[EXERCICES À FAIRE]:
1. Recopiez un passage de l'extrait sur la théorie du gender à Sciences Po : commencez aux mots "Jusqu'à ce jour, la" et arrêtez-vous après "politiques de Paris.".
2. D'après l'extrait sur la théorie du gender à Sciences Po, qui préside l'Observatoire français des conjonctures économiques ?
3. Poursuivez l'extrait sur la théorie du gender à Sciences Po en reprenant juste après sa dernière phrase.

[EXTRAIT SOURCE]:

----------------------------------------

Jusqu'à ce jour, la France avait été épargnée par l'enseignement de la théorie du gender. Nous avions tout au plus un module à la Sorbonne et quelques conférences à Paris ou en province. C'en est fini. L'enseignement de cette discipline entre par la grande porte : à partir de 2011, des cours obligatoires lui seront consacrée à Sciences Po, l'Institut d'études politiques de Paris.

À l'origine du projet, deux femmes économistes de l'OFCE, soutenues par Jean-Paul Fitoussi, président de l'Observatoire français des conjonctures économiques (OFCE) et par Emmanuelle Latour de l'Observatoire de la parité créé en 1995. Celles-ci déclarent qu'il faut en finir avec l'inégalité entre les hommes et les femmes dans l'entreprise. Pour les promoteurs de l'opération, le but est éminemment politique : On veut faire progresser le combat contre les inégalités entre homme et femmes.

----------------------------------------

[DONNÉES FOURNIES]:
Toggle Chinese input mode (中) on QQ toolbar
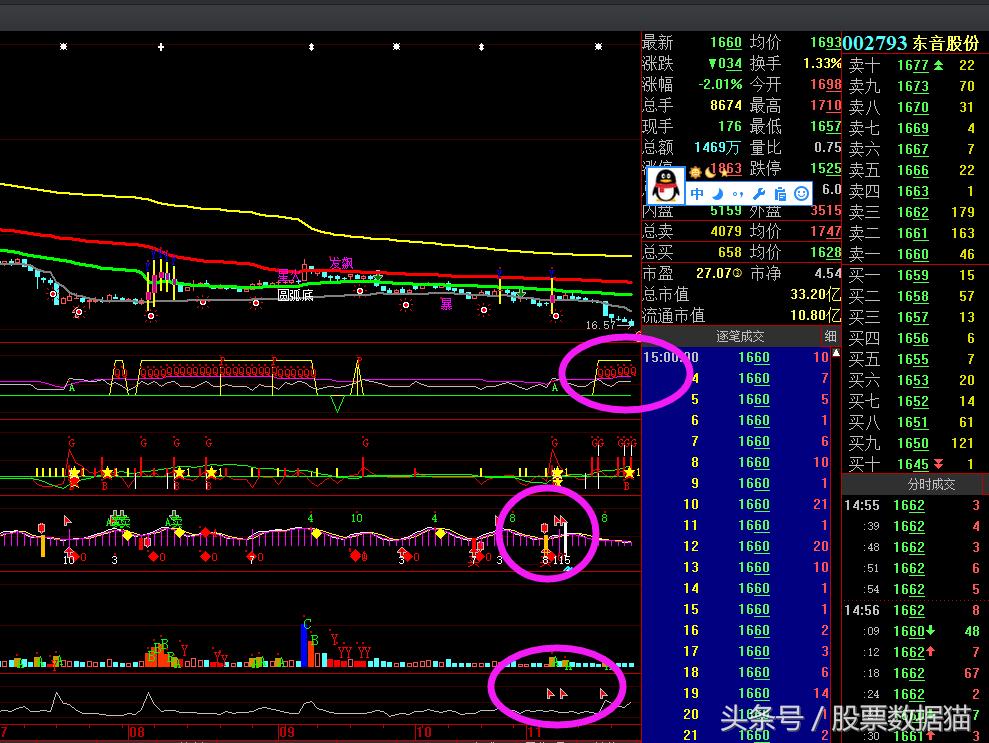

----------------------------------------

[RÉPONSES ATTENDUES]:
1.
Jusqu'à ce jour, la France avait été épargnée par l'enseignement de la théorie du gender. Nous avions tout au plus un module à la Sorbonne et quelques conférences à Paris ou en province. C'en est fini. L'enseignement de cette discipline entre par la grande porte : à partir de 2011, des cours obligatoires lui seront consacrée à Sciences Po, l'Institut d'études politiques de Paris.

2. Jean-Paul Fitoussi.

3.
Jean-Paul Fitoussi se met à rêver : Cet enseignement va réveiller les consciences (Libération, 26 mai 2010). Il n'y aura plus de différence de salaire, plus de réunion tardive (vive les after work !), et enfin le partage des tâches à la maison.
Si ce n'était que cela, on pourrait presque être d'accord. Encore faudrait-il savoir sur quoi se fondé cette égalité.
Une réflexion identitaire
En regardant d'un peu plus près, on comprend mieux l'intention. En particulier, grâce à l'évènement initiatique baptisée Queerweek (La semaine queer) de Sciences Po, lancée du 3 au 6 mai dernier comme une avant-première des Gender studies. Car bien que les créatrices s'en défendent, il s'agit bien d'une étude centrée sur une réflexion identitaire.
Le programme de cette Semaine queer — semaine du genre et des sexualités — est explicite. L'individu postmoderne ne se reconnaît plus dans la société hétérosexiste : la différence des sexes est une dictature puisqu'elle est imposée par la nature. Pour être libre, l'individu doit pouvoir se choisir. Son droit le plus fondamental est le droit d'être moi , de se choisir en permanence alors que la nature impose d'être un homme ou une femme.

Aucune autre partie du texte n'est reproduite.